Morning Edition · Sunday, June 7, 2026
Indonesia Pursues Tariff Relief From Washington and a Trade Pact With Europe
Jakarta says it may win 18 exemptions from United States tariffs while targeting ratification of its European Union trade agreement this year.

Indonesia said it may secure 18 exemptions from United States tariffs, with the Coordinating Ministry for Economic Affairs reporting that the Office of the United States Trade Representative is reviewing the requests, the state agency Antara reported. The talks reflect how mid-sized economies are negotiating individual carve-outs as Washington rebuilds a broad tariff regime.
At the same time, Jakarta is deepening ties with Europe.

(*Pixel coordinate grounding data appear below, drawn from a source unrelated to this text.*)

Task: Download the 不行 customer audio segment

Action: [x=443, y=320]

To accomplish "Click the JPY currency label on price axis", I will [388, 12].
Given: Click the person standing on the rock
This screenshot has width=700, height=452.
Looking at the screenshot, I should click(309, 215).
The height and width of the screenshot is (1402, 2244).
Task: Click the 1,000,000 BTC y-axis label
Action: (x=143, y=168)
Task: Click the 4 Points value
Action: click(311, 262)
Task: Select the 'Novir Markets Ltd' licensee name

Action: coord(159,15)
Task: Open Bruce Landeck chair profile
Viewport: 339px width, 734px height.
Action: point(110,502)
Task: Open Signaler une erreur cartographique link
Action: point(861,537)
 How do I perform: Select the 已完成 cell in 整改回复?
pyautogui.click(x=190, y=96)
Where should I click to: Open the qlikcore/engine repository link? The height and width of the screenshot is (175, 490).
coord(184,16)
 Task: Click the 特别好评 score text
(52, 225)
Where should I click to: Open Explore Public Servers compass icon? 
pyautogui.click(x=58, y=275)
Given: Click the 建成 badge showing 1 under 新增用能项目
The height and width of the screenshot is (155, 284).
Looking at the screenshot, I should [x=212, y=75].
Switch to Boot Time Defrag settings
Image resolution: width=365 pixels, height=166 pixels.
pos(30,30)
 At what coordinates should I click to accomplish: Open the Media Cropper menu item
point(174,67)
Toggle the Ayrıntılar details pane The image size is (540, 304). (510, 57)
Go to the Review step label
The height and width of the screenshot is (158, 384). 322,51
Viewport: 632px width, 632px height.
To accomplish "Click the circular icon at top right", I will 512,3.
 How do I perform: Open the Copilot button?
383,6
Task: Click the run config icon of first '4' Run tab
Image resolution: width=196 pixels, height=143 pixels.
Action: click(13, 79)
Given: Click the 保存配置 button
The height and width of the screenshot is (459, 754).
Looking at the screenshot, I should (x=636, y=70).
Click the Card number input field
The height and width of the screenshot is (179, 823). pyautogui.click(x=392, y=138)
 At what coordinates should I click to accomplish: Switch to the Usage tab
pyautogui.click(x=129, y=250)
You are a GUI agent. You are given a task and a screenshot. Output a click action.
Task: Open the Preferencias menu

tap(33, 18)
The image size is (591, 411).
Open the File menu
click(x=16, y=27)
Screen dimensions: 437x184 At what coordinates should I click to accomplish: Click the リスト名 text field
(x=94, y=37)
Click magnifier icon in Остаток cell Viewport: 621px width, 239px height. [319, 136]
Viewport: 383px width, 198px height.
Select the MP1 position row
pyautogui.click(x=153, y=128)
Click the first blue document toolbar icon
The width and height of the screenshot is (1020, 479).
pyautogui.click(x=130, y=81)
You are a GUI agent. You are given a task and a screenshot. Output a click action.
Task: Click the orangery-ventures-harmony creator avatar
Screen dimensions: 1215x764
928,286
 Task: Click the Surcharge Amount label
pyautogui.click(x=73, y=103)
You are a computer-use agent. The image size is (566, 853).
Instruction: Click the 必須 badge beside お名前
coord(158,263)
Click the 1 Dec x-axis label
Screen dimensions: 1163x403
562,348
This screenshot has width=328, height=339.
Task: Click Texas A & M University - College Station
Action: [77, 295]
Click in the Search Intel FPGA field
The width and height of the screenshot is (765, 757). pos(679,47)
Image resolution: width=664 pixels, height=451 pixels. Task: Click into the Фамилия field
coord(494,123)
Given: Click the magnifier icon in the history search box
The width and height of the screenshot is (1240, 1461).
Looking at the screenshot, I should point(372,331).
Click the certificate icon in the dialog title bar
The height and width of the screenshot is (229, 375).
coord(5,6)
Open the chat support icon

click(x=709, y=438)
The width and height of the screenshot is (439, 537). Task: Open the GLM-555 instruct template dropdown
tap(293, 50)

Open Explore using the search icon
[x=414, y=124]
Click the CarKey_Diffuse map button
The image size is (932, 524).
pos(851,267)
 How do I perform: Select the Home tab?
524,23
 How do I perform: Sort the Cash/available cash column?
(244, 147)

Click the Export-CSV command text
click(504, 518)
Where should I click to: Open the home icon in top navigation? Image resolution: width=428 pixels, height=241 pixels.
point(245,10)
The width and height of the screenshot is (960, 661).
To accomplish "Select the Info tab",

Senior minister Airlangga Hartarto said the government targets ratification of the Indonesia-European Union Comprehensive Economic Partnership Agreement in the second half of 2026, known by the acronym IEU-CEPA, after years of negotiation.
The two tracks show a single strategy. Rather than aligning with one bloc, Indonesia is hedging, seeking relief from American tariffs while securing preferential access to the European market. For a large emerging economy in Southeast Asia, that balance is a way to avoid dependence on any one partner.
The pattern fits a fragmenting trade order. As the United States raises duties on dozens of economies and others pursue regional deals, supply chains are reorganizing around overlapping arrangements rather than a single global framework. Countries that can negotiate from multiple directions gain leverage that the largest powers would prefer to deny them.
What this means
Indonesia's dual approach is a template for how mid-sized economies navigate a world of revived tariffs and competing blocs. Securing exemptions from Washington while ratifying a pact with Brussels lets Jakarta diversify its trade exposure, a hedge that becomes more valuable as the global system fragments into regional arrangements.
What to watch
- Whether the United States grants the 18 requested tariff exemptions.
- The timeline for Indonesian and European ratification of IEU-CEPA.
- How other Southeast Asian economies position between Washington and Brussels.
Observations to monitor, not financial advice.